▶ **Quoted passage**
My third video was my first attempt at three channel video making: In addition to a music track, I recorded myself reading a script. Then I had to put the video together. For me, that was an arduous task, perhaps because so much time had gone by since I took the class. However, this third video needed a title, and I gave the matter about fifteen seconds of thought and used “A Brief History of Science Fiction.” In my mind this is lazy; I obviously adapted the title of Stephen Hawking’s brilliant work, A Brief History of Time. The title proved to be much more successful than the ones I chose for my books, because this video has been viewed over five thousand times. Of course its success may be because it is a bit more ambitious.

I wanted to be succinct, but I also wanted to incorporate much of what I have learned during years of studying literature, as well as my interest in science fiction, and I spent a bit of time on the script. A few months ago, I noticed that my video was cited in an online article on the history of science fiction. I was impressed that anyone would watch the video enough times to be able to quote it.

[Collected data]
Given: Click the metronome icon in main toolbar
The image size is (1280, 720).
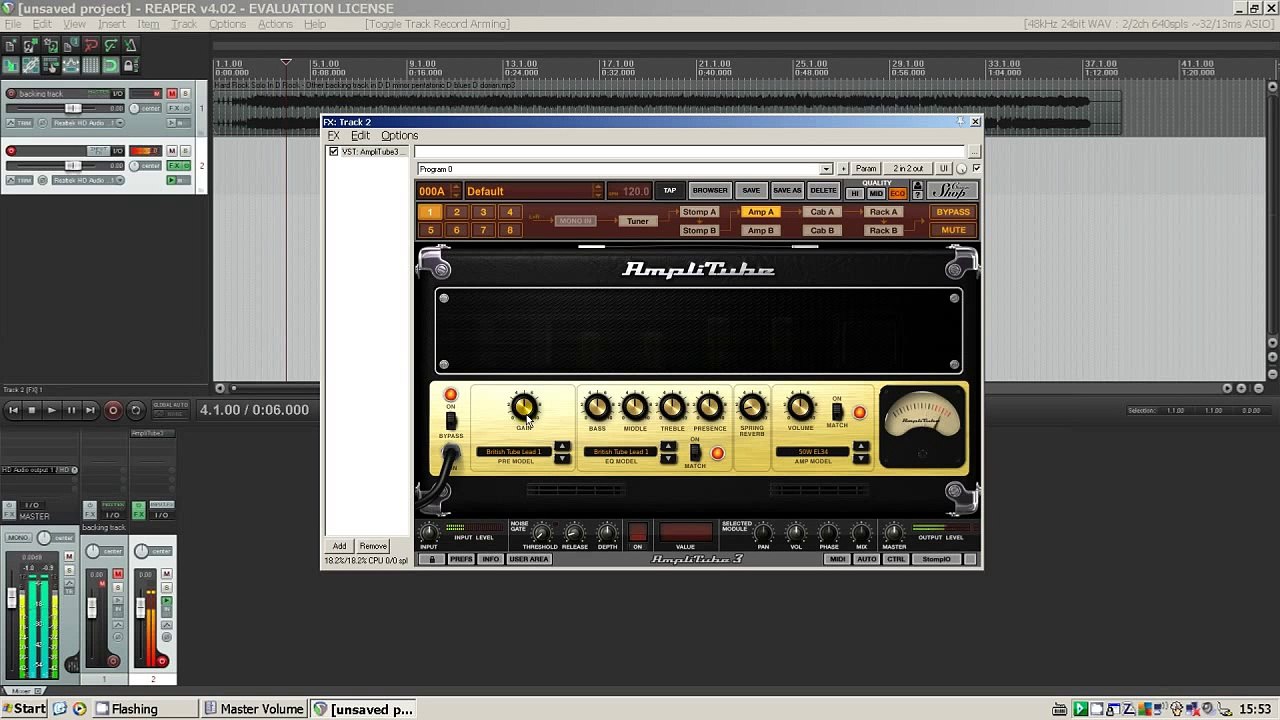Looking at the screenshot, I should point(131,45).
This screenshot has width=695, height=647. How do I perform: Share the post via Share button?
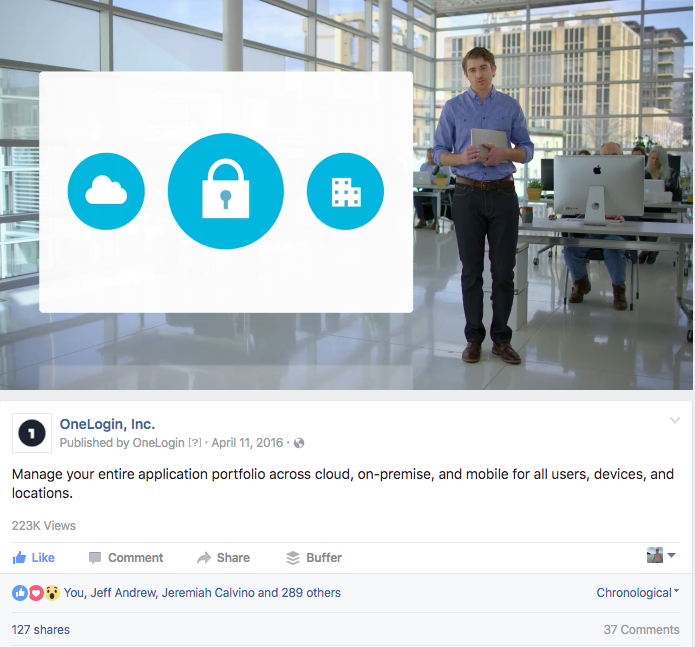click(223, 557)
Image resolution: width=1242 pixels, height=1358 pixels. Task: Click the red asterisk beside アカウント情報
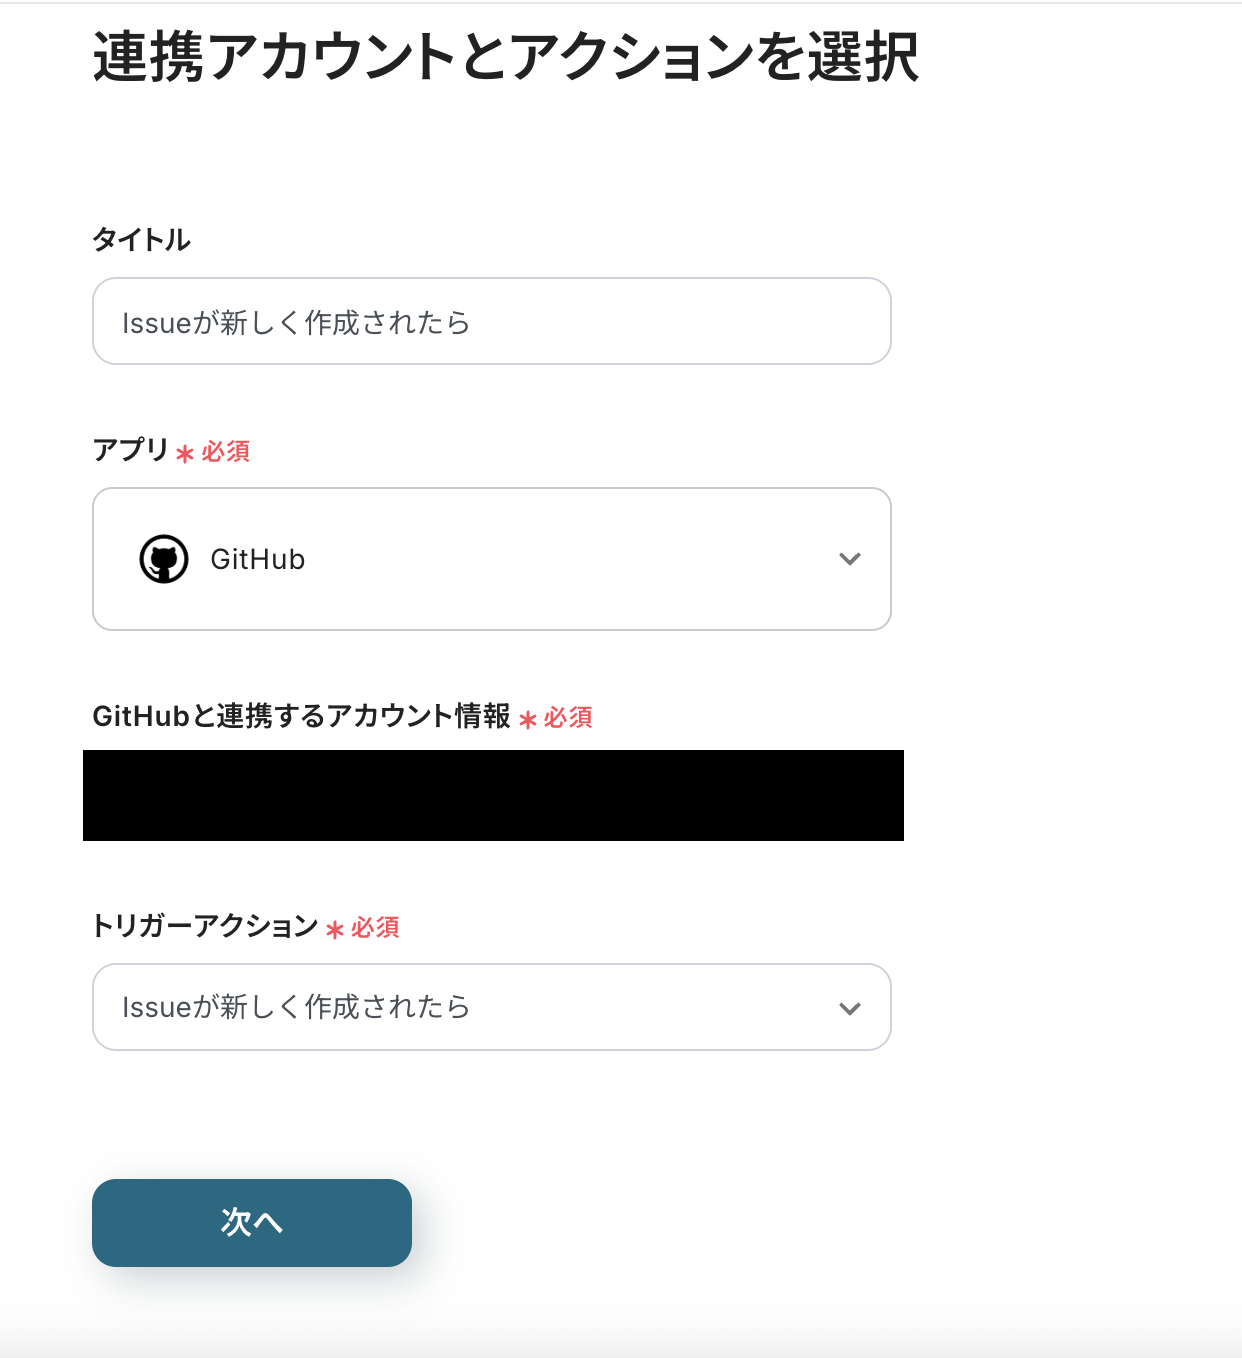[528, 719]
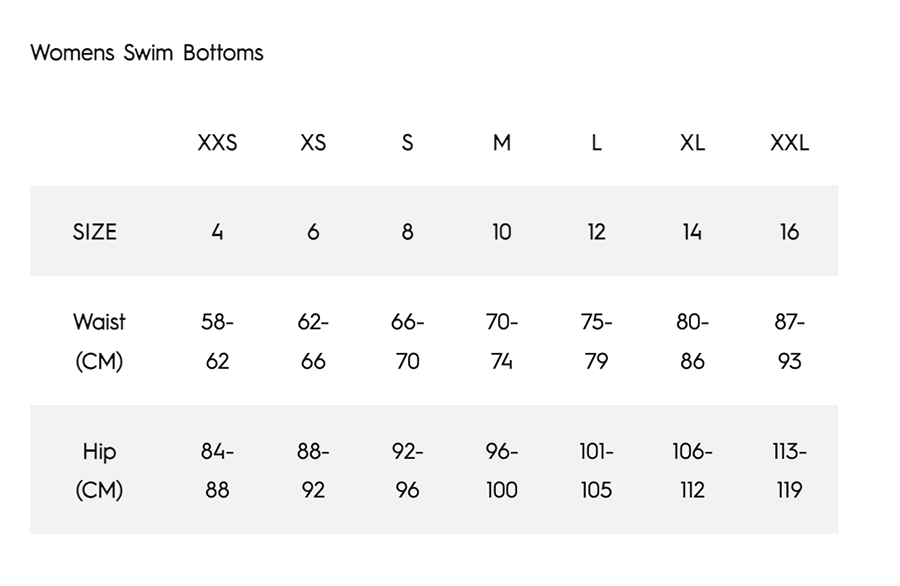The width and height of the screenshot is (900, 586).
Task: Select the 101-105 hip measurement
Action: coord(596,470)
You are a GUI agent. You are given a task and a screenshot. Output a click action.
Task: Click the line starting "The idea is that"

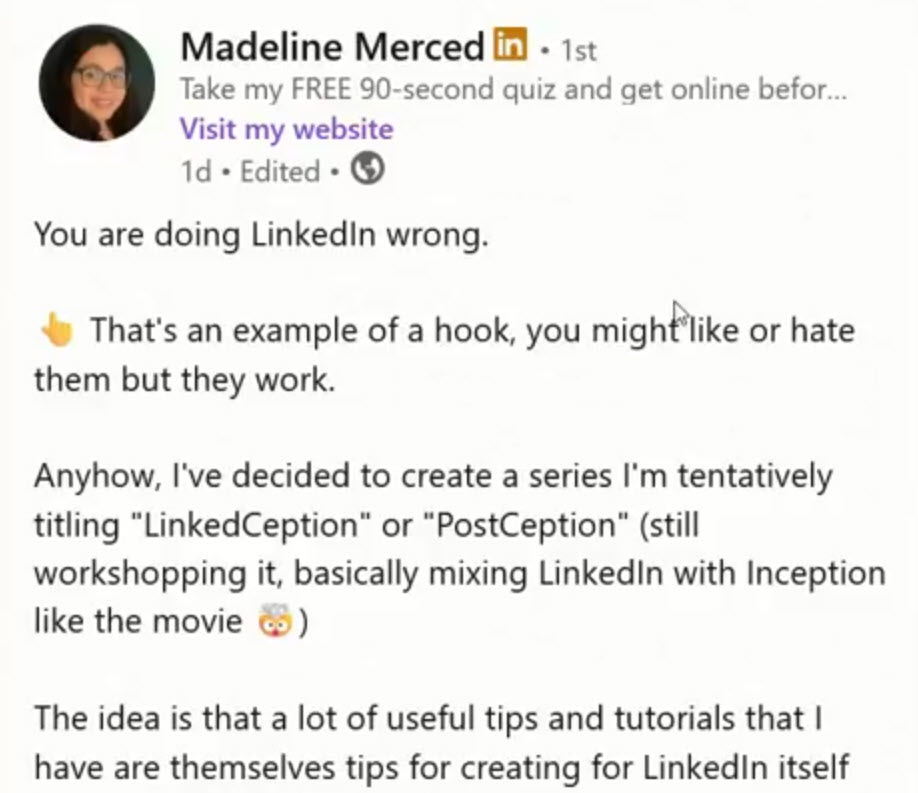[427, 718]
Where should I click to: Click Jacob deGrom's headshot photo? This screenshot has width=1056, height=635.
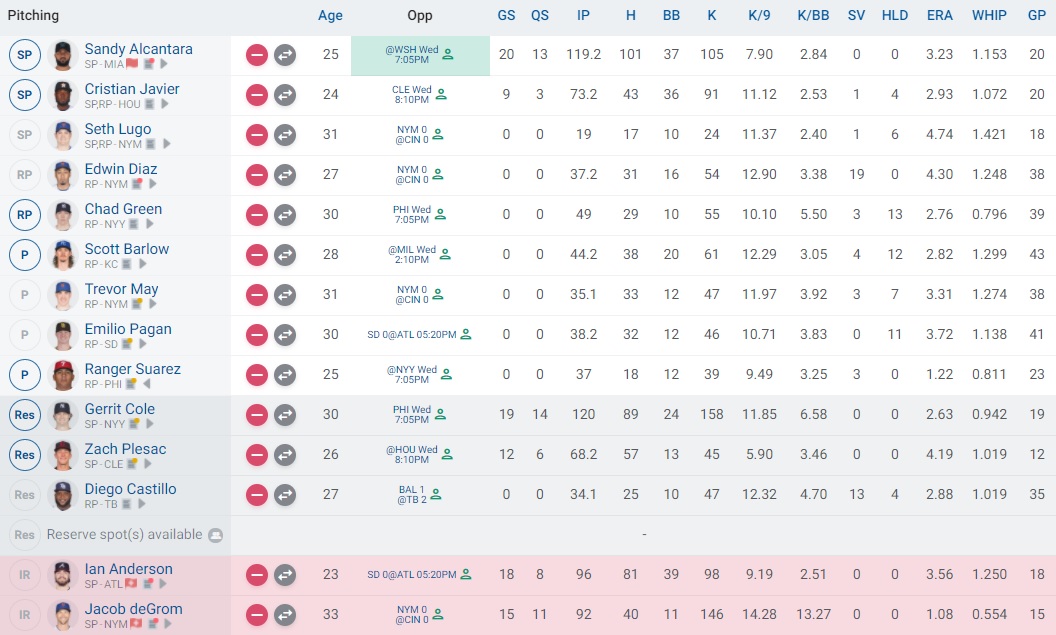coord(63,615)
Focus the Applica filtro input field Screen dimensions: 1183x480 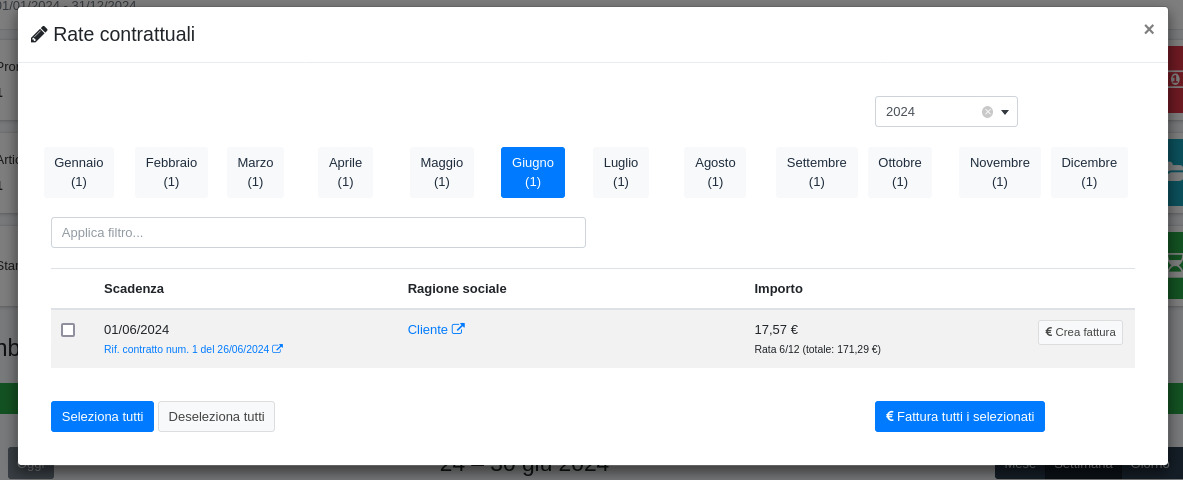[318, 232]
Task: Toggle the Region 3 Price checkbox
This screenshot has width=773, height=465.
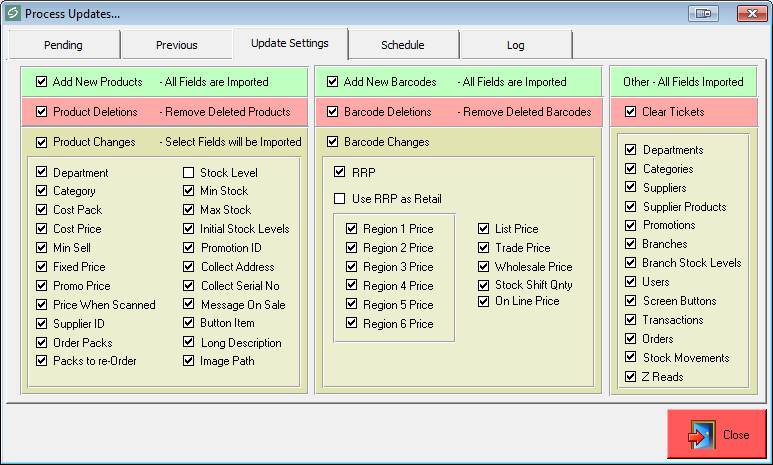Action: point(351,267)
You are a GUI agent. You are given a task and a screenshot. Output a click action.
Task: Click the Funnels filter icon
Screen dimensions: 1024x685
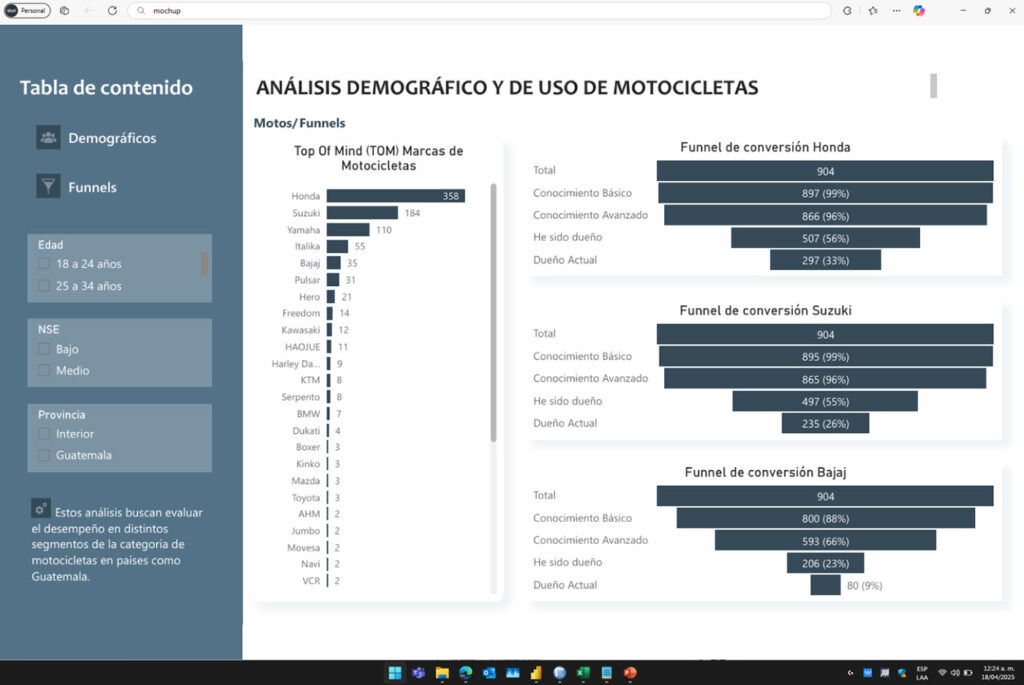coord(48,186)
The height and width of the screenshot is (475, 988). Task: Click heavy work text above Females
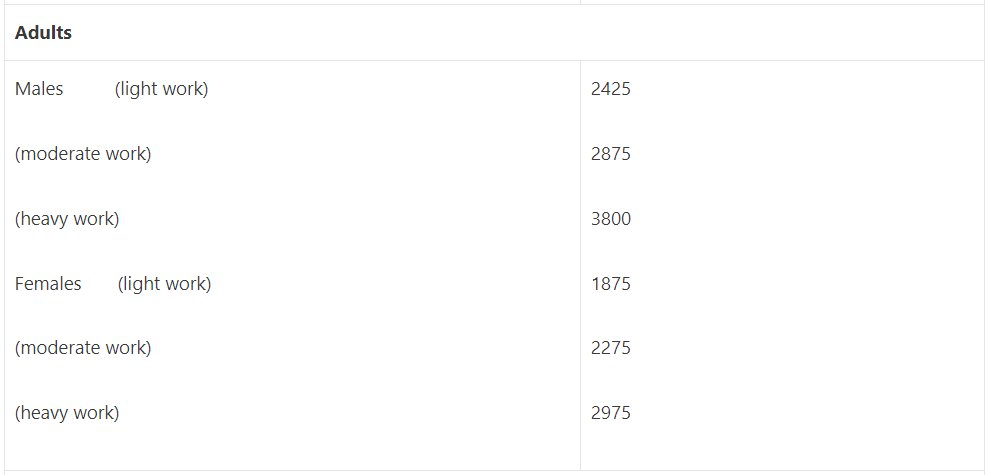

▶ **Activities**
(1) In the passage about the science fiction video, do the following statements agree with it? (a) The video's title was adapted from the title of a work by Stephen Hawking. (b) The writer spent about fifteen minutes deciding on the title. (c) The video was cited in a printed textbook. Answer yes or no for each and quote the words of the passage that decide it.
(2) Write the next part of the passage about the science fiction video, picking up after its final sentence.

▶ **Answers to each task**
(1)
(a) Yes: "I obviously adapted the title of Stephen Hawking’s brilliant work, A Brief History of Time."
(b) No: "I gave the matter about fifteen seconds of thought"
(c) No: "my video was cited in an online article on the history of science fiction."

(2)
For anyone who is interested, here is the script, which is close to the recording. I think I skipped a few sentences in order to match the voiceover with the music track, but it is close.

I love science fiction, in print and on the screen. Here is my very brief history of the genre.:

 • Many literary scholars name Mary Shelley’s Frankenstein as the first science fiction novel.

 • Some of Nathanial Hawthorne’s short stories have science fiction thems, especially those which deal with the problems associated with man interfering with nature. The Birthmark, Dr. Heidegger’s Experiment, and Rappaccini’s Daughter all share that cautionary message.

 • British author H. G. Wells and French author Jules Verne gave us turn of the century classics including The War of the Worlds, The Invisible Man, Journey to the Center of the Earth & Twenty Thousand Leagues under the Sea.

 •Edgar Rice Burroughs produced fantasy and adventure, but his Martian settings help form the under-pinings of later space operas.

 During the first half of the twentieth century, several new magazines became the most important venue for scientific fiction writiers. Amazing Stories and Astounding Science Fiction provided the publishing forum for such writers as Isaac Asimov, Robert A. Heinlein, and Arthur C. Clarke. This period is considered to be the beginning of the Golden Age of science fiction.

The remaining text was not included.